May 24 (Reuters) – Tina Turner, the American-born singer who left a hardscrabble farming community and abusive relationship to become one of the top recording artists of all time, died on Wednesday at the age of 83.
She died peacefully after a long illness in her home in Küsnacht near Zurich, Switzerland, her representative said.
Turner began her career in the 1950s during the early years of rock and roll and evolved into an MTV phenomenon.
In the video for her chart-topping song “What’s Love Got to Do with It,” in which she called love a “second-hand emotion,” Turner epitomized 1980s style as she strutted through New York City streets with her spiky blond hair, wearing a cropped jean jacket, mini skirt, and stiletto heels.

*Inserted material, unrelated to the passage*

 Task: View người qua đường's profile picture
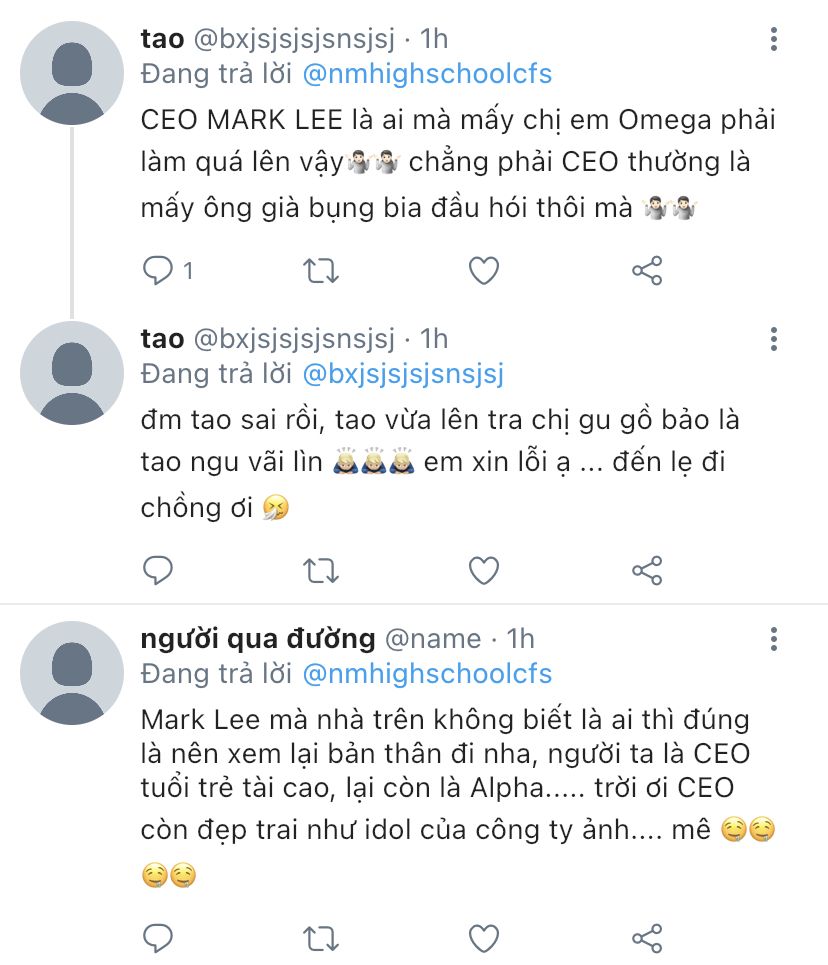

With her taste for musical experimentation and bluntly-worded ballads, Turner gelled perfectly with a 1980s pop landscape in which music fans valued electronically-produced sounds and scorned hippie-era idealism.
Sometimes nicknamed the “Queen of Rock ‘n’ Roll,” Turner won six of her eight Grammy Awards in the 1980s. The decade saw her land a dozen songs on the Top 40, including “Typical Male,” “The Best,” “Private Dancer” and “Better Be Good to Me.” Her 1988 show in Rio de Janeiro drew 180,000 people, which remains one of the largest concert audiences for any single performer.
By then, Turner had been free from her marriage to guitarist Ike Turner for a decade.
The superstar was forthcoming about the abuse she suffered from her former husband during their marital and musical partnership in the 1960s and 1970s. She described bruised eyes, busted lips, a broken jaw and other injuries that repeatedly sent her to the emergency room.
“Tina’s story is not one of victimhood but one of incredible triumph,” singer Janet Jackson wrote about Turner, in a Rolling Stone issue that placed Turner at No. 63 on a list of the top 100 artists of all time.
“She’s transformed herself into an international sensation – an elegant powerhouse,” Jackson said.
In 1985, Turner gave a fictional turn to her reputation as a survivor. She played the ruthless leader of an outpost in a nuclear wasteland, acting opposite Mel Gibson in the third instalment in the Mad Max franchise, “Mad Max Beyond Thunderdome.”